■ Exercise aim
Each line below that holds the word "computer" counts once. Say how many such lines there are, and no more.

■ Extracted information
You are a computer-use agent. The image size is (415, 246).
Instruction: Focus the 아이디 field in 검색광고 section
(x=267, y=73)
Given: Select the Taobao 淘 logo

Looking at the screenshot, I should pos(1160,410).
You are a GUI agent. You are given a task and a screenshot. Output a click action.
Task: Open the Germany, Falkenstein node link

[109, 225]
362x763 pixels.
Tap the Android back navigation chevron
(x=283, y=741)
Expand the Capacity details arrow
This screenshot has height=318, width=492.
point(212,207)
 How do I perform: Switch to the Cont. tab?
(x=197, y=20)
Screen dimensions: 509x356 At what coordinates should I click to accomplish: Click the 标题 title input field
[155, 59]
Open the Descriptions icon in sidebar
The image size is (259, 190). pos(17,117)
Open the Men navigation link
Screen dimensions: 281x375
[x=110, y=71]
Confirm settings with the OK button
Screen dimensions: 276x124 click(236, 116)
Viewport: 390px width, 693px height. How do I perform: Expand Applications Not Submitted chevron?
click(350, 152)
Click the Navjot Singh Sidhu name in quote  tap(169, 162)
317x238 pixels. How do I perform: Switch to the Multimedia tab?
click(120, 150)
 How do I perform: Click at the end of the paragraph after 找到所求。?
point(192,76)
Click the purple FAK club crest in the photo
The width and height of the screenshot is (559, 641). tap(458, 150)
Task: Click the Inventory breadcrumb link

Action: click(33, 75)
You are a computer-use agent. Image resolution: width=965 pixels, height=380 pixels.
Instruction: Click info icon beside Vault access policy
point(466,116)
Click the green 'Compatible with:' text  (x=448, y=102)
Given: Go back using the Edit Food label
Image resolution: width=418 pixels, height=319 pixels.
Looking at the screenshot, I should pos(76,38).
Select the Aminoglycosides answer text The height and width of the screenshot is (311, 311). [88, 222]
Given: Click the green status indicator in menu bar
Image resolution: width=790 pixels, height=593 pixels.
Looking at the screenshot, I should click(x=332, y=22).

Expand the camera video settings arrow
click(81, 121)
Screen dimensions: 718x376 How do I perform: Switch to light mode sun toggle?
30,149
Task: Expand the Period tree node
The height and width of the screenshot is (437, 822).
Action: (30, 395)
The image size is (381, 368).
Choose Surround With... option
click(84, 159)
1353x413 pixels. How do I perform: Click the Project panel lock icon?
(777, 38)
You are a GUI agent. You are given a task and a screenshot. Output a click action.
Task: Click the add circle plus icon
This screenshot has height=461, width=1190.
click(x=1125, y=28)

■ Solution to the problem
2